**Exercise requirements**.
Reproduce the records exactly. Leave the pictures out.

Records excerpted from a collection
====

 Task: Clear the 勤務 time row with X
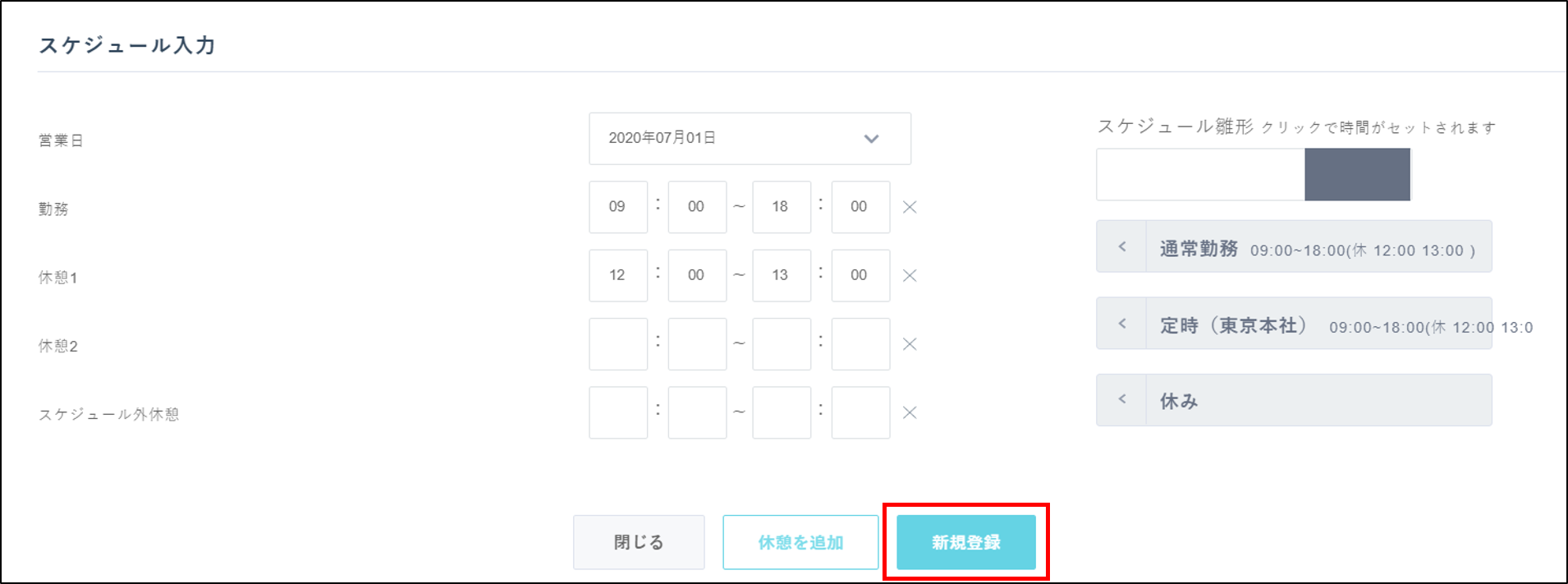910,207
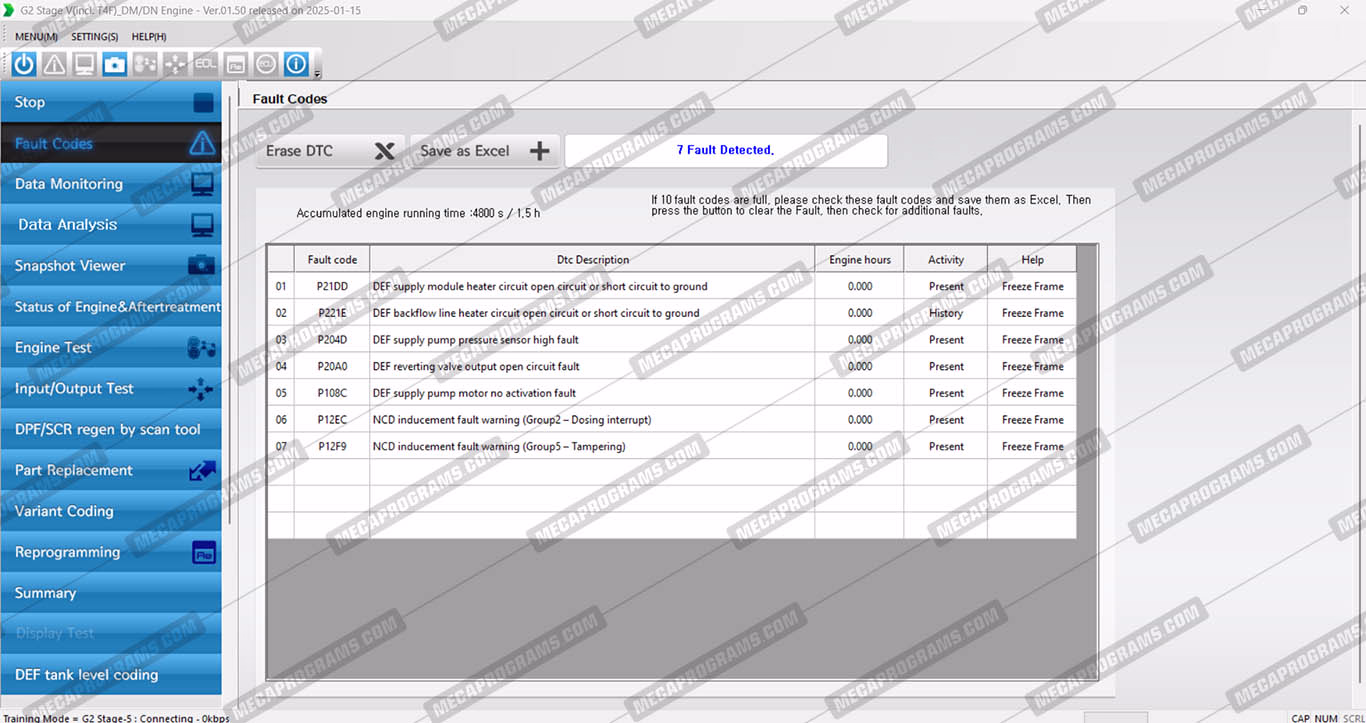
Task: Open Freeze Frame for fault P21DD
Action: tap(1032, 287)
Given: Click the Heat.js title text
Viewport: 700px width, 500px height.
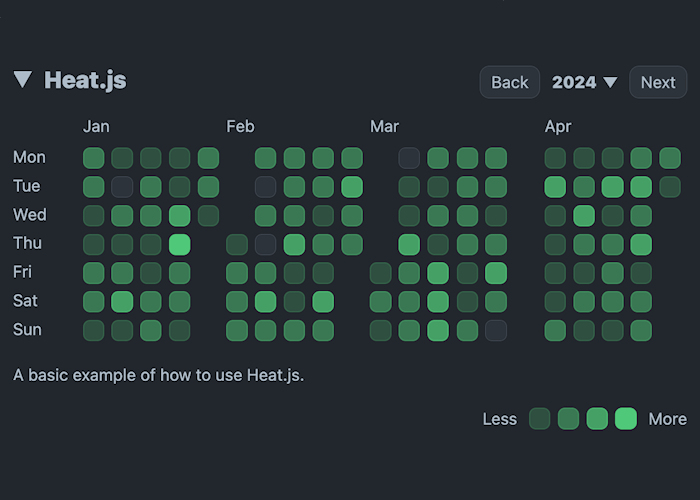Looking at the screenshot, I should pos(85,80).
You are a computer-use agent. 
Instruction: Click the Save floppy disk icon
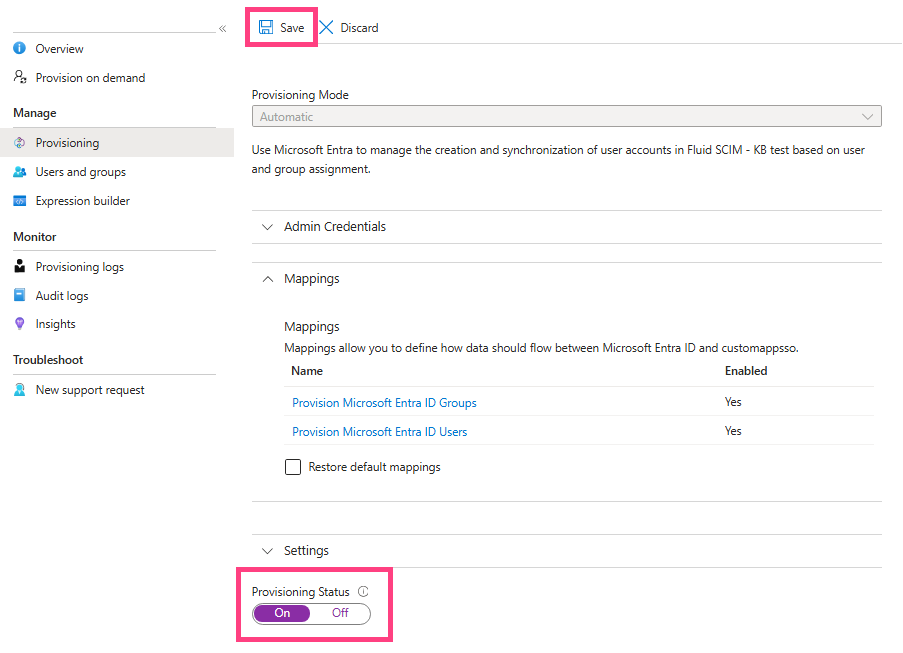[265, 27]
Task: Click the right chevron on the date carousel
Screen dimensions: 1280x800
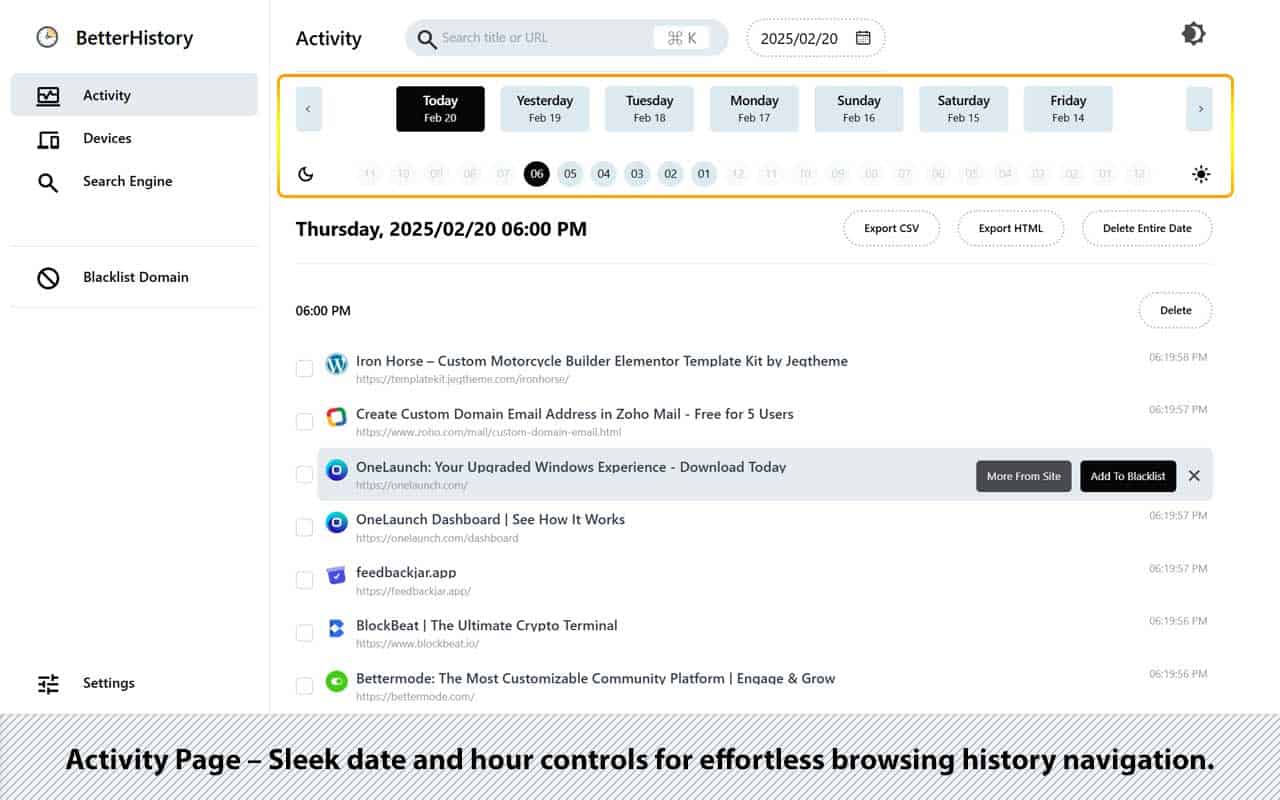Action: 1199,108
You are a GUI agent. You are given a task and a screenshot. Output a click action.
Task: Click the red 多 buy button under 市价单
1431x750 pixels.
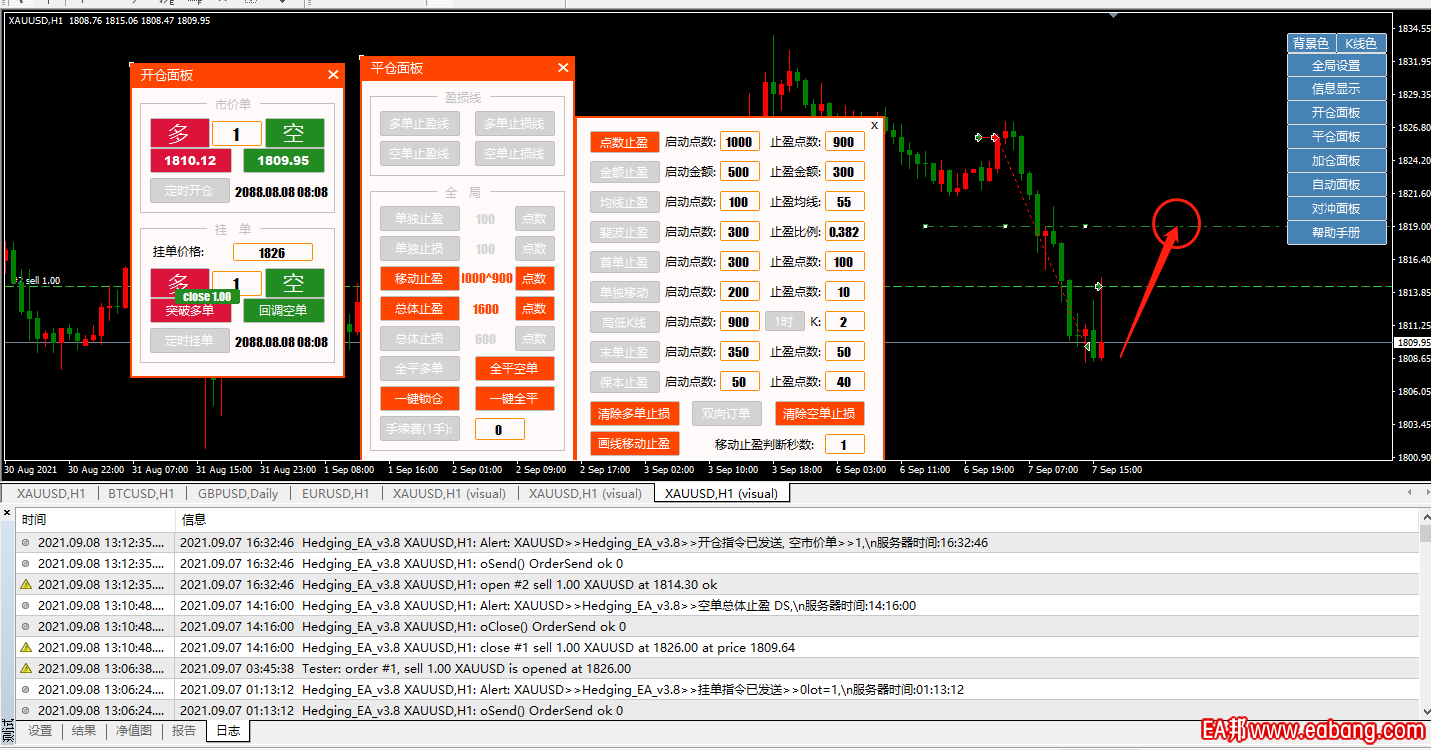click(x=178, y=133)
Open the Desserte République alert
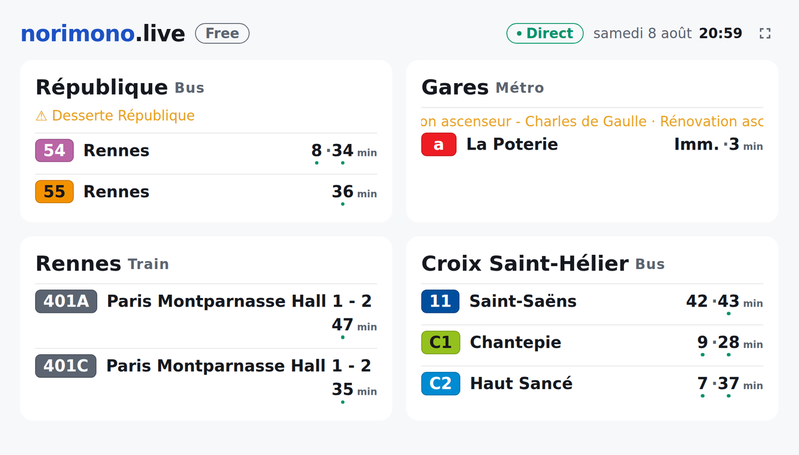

====

**Task answer**.
 Task: Clear the 勤務 time row with X
910,207
Task: Open Freeze Frame for fault P21DD
Action: tap(1032, 287)
Given: Click the Heat.js title text
Viewport: 700px width, 500px height.
Looking at the screenshot, I should pos(85,80).
You are a computer-use agent. 
Instruction: Click the Save floppy disk icon
[265, 27]
Task: Click the right chevron on the date carousel
Screen dimensions: 1280x800
Action: 1199,108
You are a GUI agent. You are given a task and a screenshot. Output a click action.
Task: Click the red 多 buy button under 市价单
1431x750 pixels.
click(x=178, y=133)
Open the Desserte République alert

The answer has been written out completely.